* **EXERCISE DETAILS**: From the line containing "Identify the click" to the end of the entries, return every line exactly, both ends included, and add nothing.

Records from a dataset:
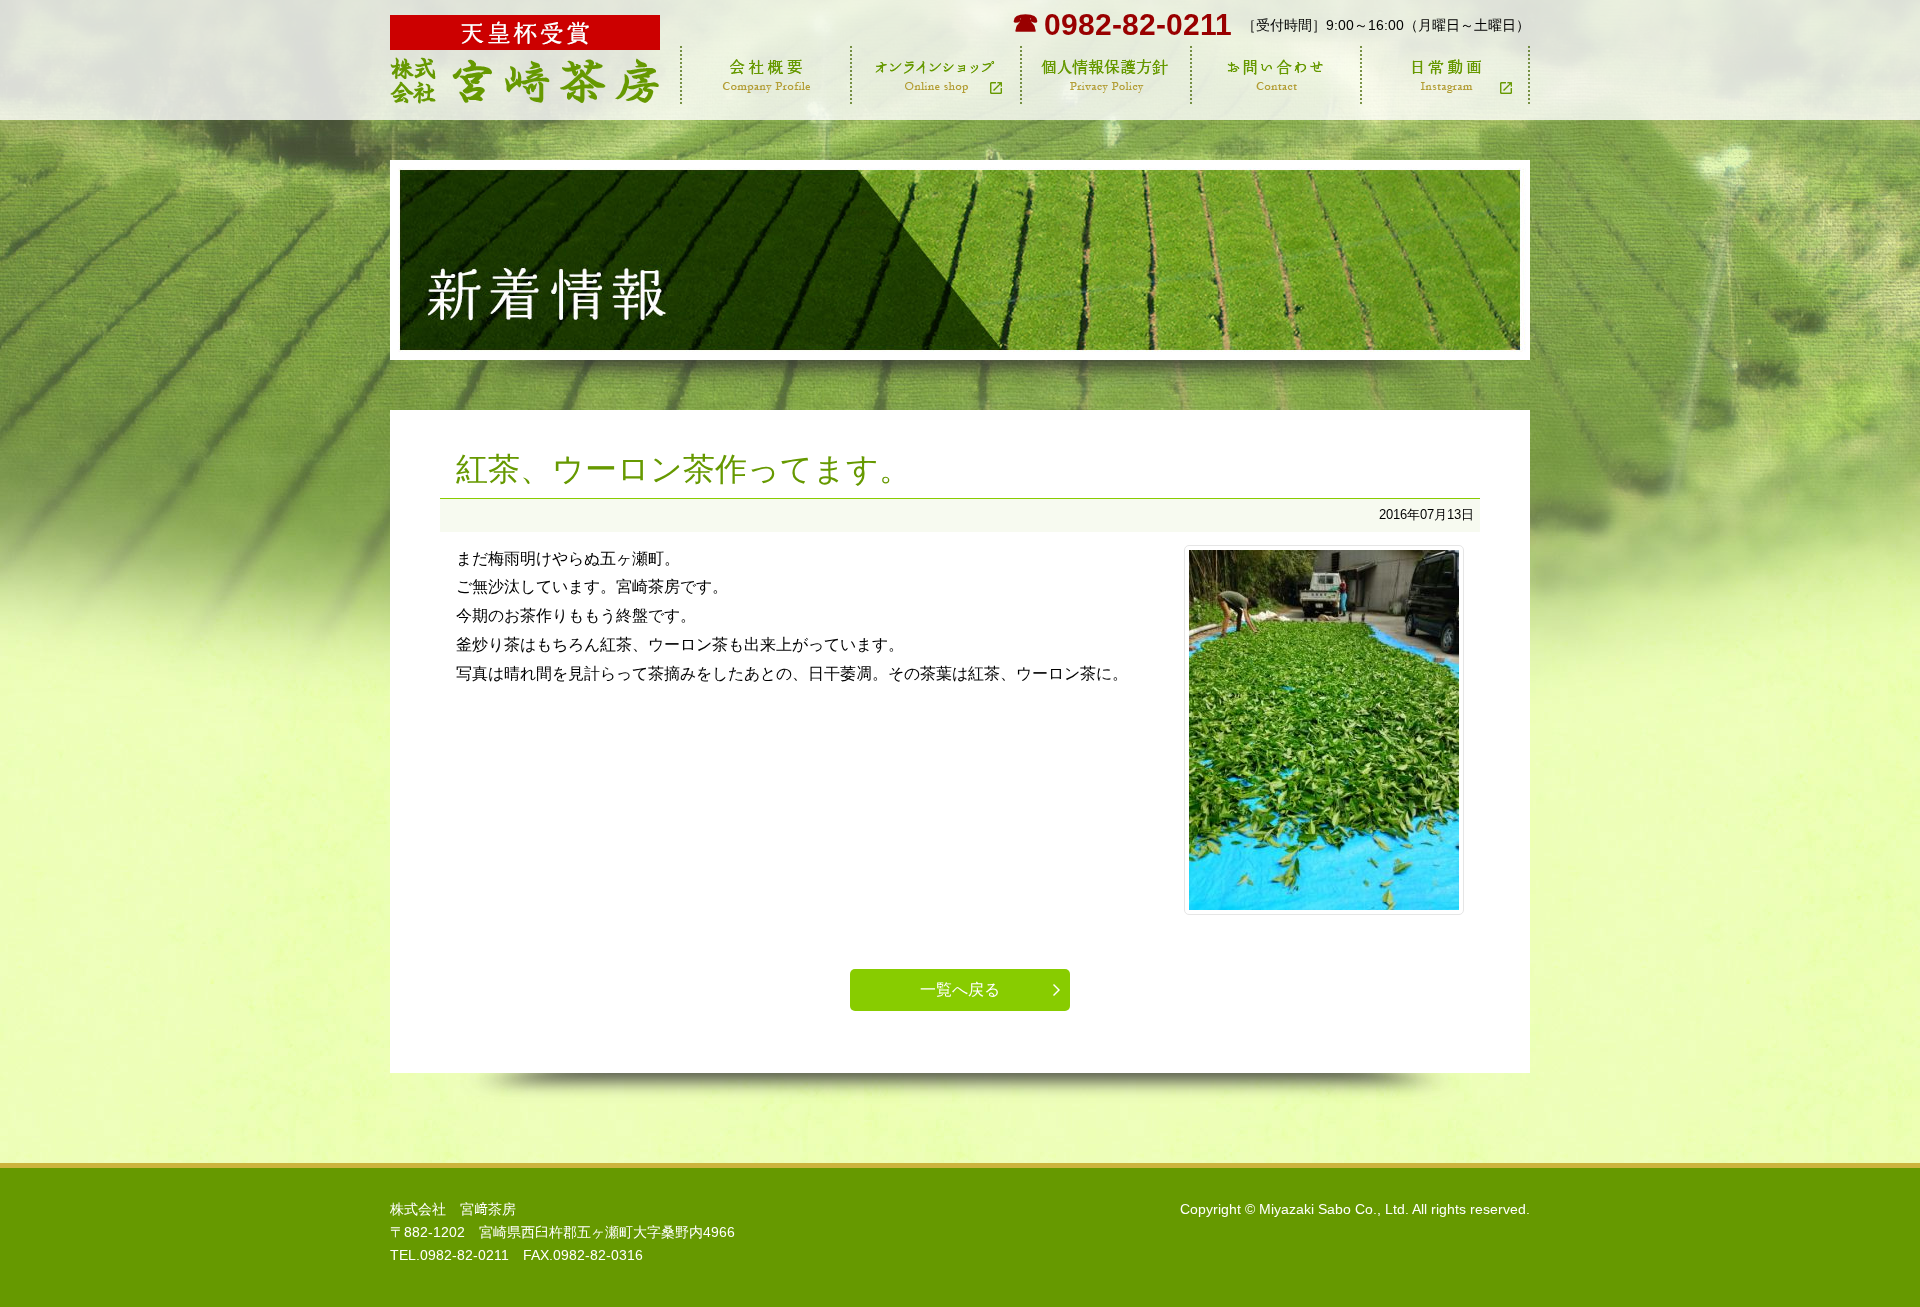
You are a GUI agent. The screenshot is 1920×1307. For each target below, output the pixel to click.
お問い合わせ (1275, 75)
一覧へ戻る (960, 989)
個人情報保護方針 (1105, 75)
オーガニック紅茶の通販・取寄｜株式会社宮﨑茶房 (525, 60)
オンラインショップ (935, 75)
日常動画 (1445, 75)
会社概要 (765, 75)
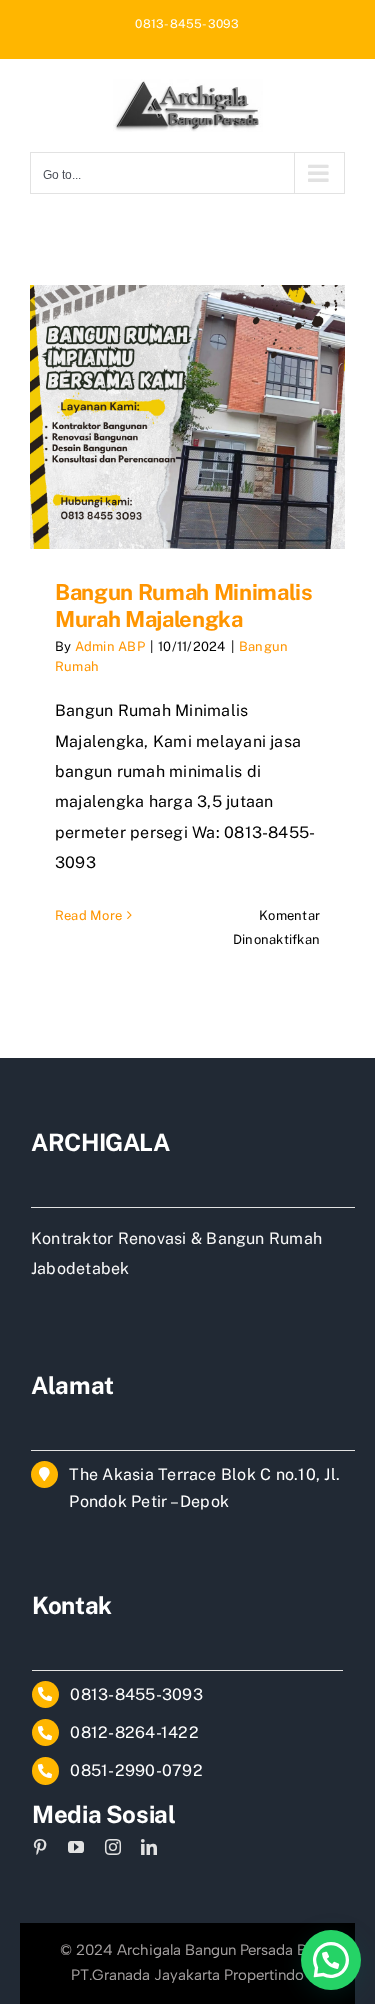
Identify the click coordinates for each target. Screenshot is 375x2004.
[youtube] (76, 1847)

* **RESULT OF THE EXERCISE**:
Identify the click coordinates for each target. Screenshot is 375x2004.
[youtube] (76, 1847)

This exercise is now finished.